The surname struck harder than expected.

His name. And… Sora's name.

She had never questioned it before. She had assumed it coincidence—or had simply overlooked it entirely in the haze of exhaustion. But now, the connection pulsed beneath her skin.

She stared too long.

Masaru's gaze flicked toward her. Just for a moment. No bow. No nod.

But a change.

His stance shifted ever so slightly. His shoulders straightened. The hand resting on the hilt of his katana dropped to his side. His posture, so carefully formal a moment before, suddenly became something… stiller.

Then he moved.

Not toward her. Past her.

Deliberate. Unhurried. As if his presence there had nothing to do with her at all.

But as he passed, just under his breath—low enough that even the guards wouldn't mark it—he spoke.

"Kami ni ukagai."

Akiko's body didn't flinch. But inside, her blood stirred like wind catching silk.

She turned her head slightly—just slightly—but he was already gone, folding back into the group near the corridor's edge.

She didn't even have time to wonder why he had said it.

The guards prodded her forward.

The corridor narrowed.

Cool air rose from polished stone beneath her feet, the scent of old incense and sandalwood thickening with every step. Ahead, a final doorway stood open, flanked by ceremonial guards in crimson and black. Beyond it, the great audience hall.

Akiko hesitated only a heartbeat before she crossed the threshold.

The room was vast and solemn, a space built not for intimacy, but for the performance of power. Light filtered through thin shōji screens, casting faint bars of shadow across the tatami-lined floor. Incense smoke curled toward the rafters like ascending prayers. The hush was absolute.

At the far end, elevated slightly above the hall on a platform of carved wood, sat the Emperor.

He was still.

Draped in the formal robes of court—layer upon layer of muted silk—and crowned with the small, pointed cap of his rank. His hands rested gently upon his knees. His face, pale and passive, betrayed nothing. Yet Akiko felt the full weight of his gaze as if it pressed against her chest.

She didn't have to be told where to kneel.

Two shapes already knelt there—one on either side of the vacant place prepared for her.

Yasuhiro.

Tsukasa.

Their hair hung forward, faces lowered toward the mats. Their arms had been bound at the wrist with ceremonial cords, not rope—another performance. Even now, their presentation must be orderly, as if shame could be made to look beautiful.

She knelt between them, her movements quiet, controlled.

Her knees met the floor.

The cords around her wrists itched.

Yasuhiro's fingers twitched—barely. Tsukasa's shoulders were too stiff, the angle of his neck too sharp. They had not raised their eyes. They could not.

They think they failed me.

The thought struck like cold water.

They, who had walked beside her through blisters and rain and nights without fire. Who had shielded her from both arrows and words. And now, they knelt beside her, silent and dishonoured—not for their own actions, but for failing to protect her.

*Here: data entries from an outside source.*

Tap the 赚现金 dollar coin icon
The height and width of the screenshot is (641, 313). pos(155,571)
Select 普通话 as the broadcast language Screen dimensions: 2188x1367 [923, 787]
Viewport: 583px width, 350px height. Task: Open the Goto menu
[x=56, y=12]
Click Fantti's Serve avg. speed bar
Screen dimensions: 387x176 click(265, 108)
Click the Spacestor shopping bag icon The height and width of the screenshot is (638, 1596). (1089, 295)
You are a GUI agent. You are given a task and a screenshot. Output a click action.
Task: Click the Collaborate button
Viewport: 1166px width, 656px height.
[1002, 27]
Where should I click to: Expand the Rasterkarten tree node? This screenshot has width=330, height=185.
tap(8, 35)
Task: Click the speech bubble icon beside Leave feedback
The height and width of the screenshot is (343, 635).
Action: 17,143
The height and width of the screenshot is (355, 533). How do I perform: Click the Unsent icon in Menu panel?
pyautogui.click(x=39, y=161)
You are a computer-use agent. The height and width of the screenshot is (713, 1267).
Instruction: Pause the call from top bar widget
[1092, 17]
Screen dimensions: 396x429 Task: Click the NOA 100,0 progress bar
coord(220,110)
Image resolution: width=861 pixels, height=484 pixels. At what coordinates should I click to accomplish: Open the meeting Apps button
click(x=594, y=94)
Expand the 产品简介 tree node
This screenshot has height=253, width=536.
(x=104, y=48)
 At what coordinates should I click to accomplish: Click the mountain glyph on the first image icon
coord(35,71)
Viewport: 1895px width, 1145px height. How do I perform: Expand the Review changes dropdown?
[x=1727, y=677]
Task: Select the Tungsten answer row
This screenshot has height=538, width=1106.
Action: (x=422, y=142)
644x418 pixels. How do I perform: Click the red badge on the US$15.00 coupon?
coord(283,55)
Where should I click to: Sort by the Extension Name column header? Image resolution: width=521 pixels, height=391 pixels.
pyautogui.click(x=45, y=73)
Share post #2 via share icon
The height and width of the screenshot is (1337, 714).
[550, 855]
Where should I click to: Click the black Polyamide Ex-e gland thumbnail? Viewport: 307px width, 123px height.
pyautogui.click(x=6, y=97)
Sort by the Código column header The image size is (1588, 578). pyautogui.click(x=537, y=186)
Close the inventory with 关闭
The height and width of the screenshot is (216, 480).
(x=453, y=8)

Her mouth pressed into a firm line.

You didn't fail.

She wanted to say it. Loudly. Publicly. But the moment was not hers.

Not yet.

The air shifted.

The court gathered.

Whispers faded. Movements stilled. The shuffling of silks and papers and feet came to an end.

A single beam of morning light pierced the hall, cast from a high, unseen window behind the dais. It spilled across the floor in a wide arc—and touched the three of them. Akiko. Yasuhiro. Tsukasa.

The Emperor moved.

Only slightly.

But every head bowed.

Every voice fell quiet.

He had not spoken yet. Not a word.

But already, judgment waited behind his eyes.

And above it all, somewhere in the rafters, the smoke still rose.